[Data records]
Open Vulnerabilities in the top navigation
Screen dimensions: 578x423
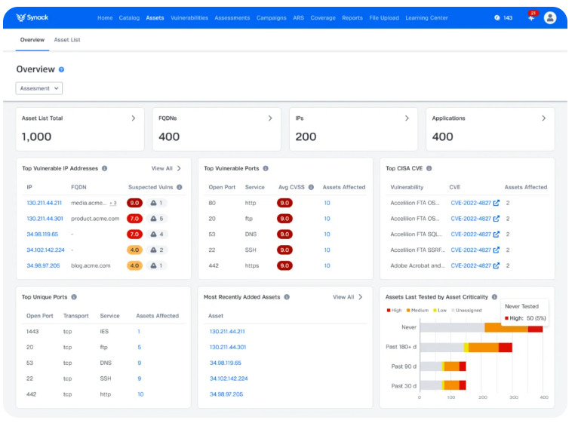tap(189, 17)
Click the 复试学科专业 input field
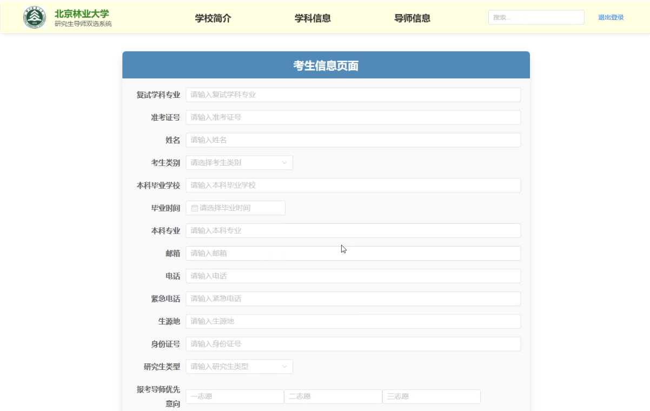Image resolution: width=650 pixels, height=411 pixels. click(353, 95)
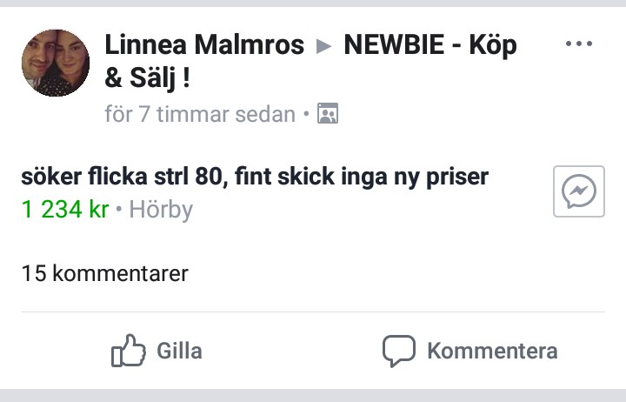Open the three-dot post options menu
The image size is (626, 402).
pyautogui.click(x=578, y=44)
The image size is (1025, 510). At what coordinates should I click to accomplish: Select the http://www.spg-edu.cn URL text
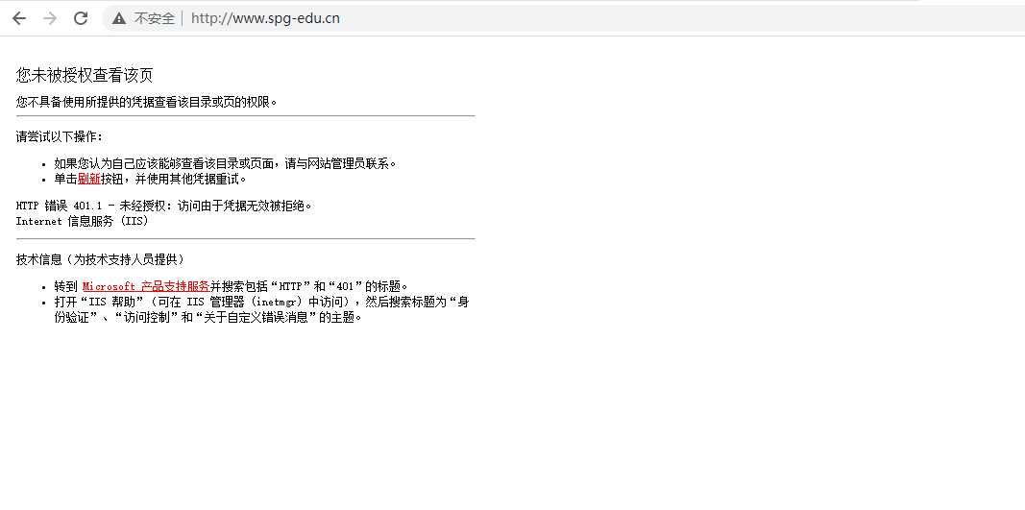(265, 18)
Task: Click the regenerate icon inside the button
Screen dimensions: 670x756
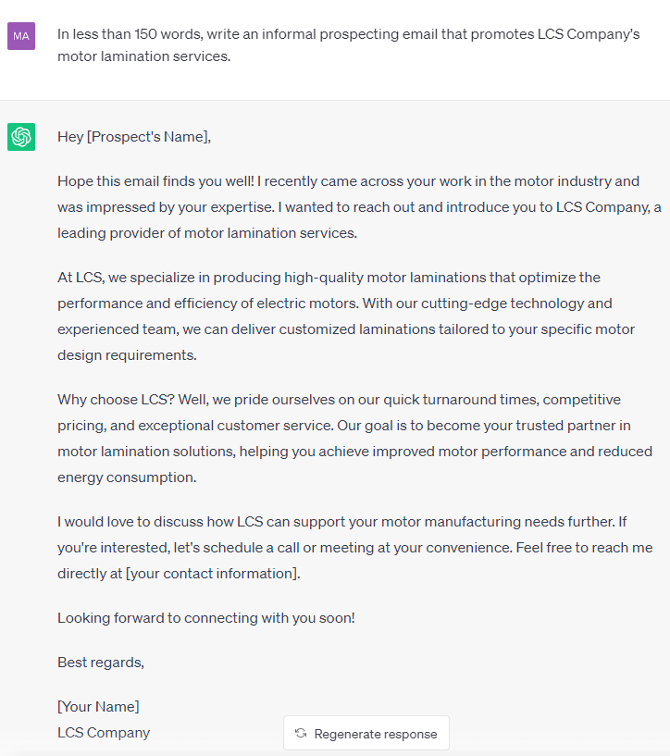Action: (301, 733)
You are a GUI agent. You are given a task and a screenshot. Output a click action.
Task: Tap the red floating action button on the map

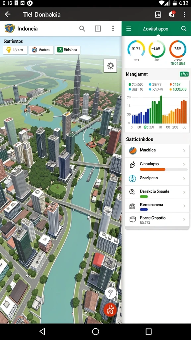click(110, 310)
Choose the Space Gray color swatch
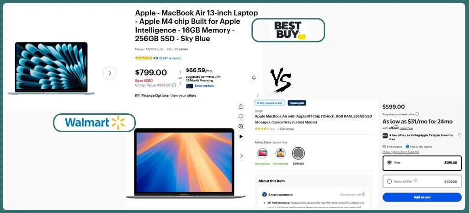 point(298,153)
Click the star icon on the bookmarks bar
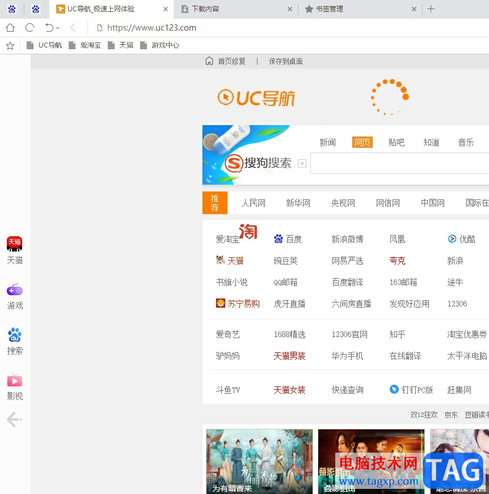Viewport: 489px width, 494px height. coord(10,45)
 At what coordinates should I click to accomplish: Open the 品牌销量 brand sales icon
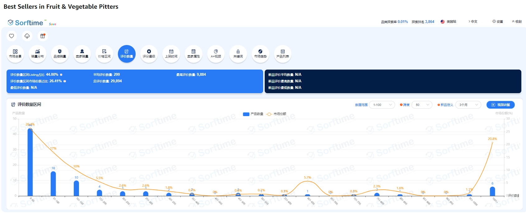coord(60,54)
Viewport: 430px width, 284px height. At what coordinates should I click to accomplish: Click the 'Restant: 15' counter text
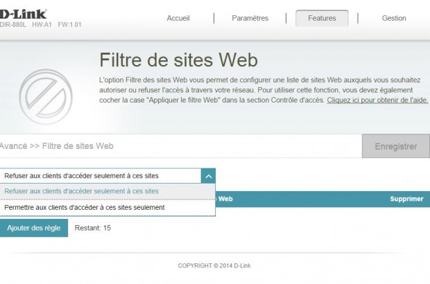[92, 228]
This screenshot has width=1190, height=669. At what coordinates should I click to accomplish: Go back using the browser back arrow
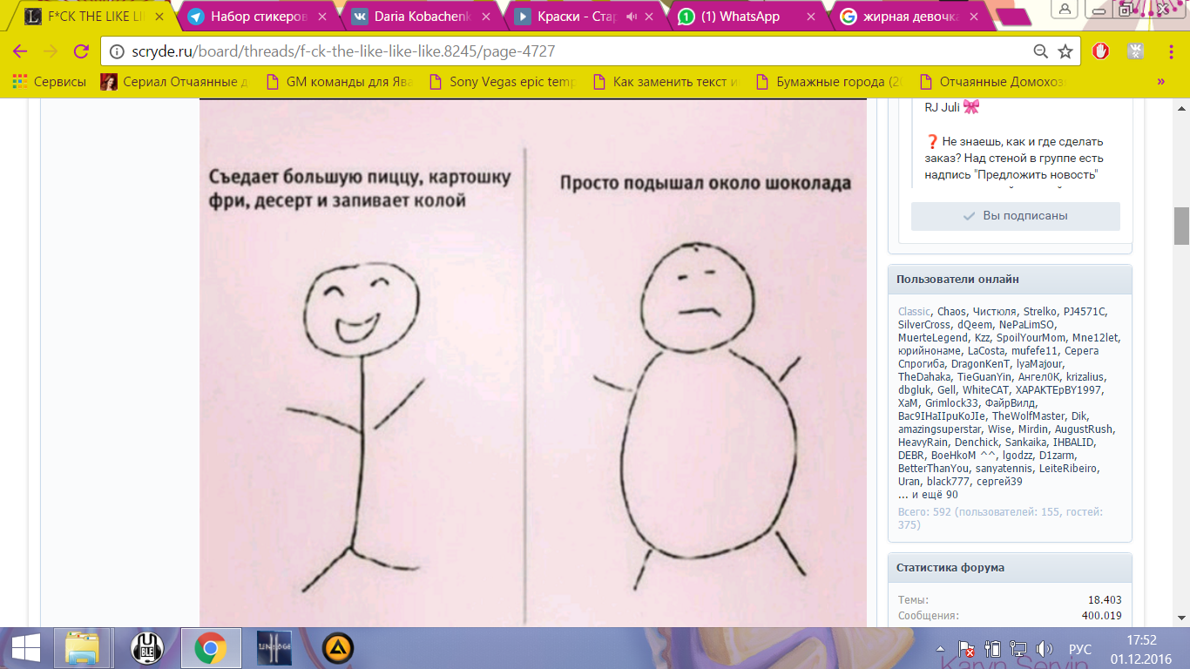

* ASSIGNED TASK
In the lines above, find the word "screenshot" and copy every line it occurs in.

* FINAL ANSWER
You are a GUI agent. You are given a task and a screenshot. Output a click action.
This screenshot has width=1190, height=669. At what coordinates should I click to accomplish: Go back using the browser back arrow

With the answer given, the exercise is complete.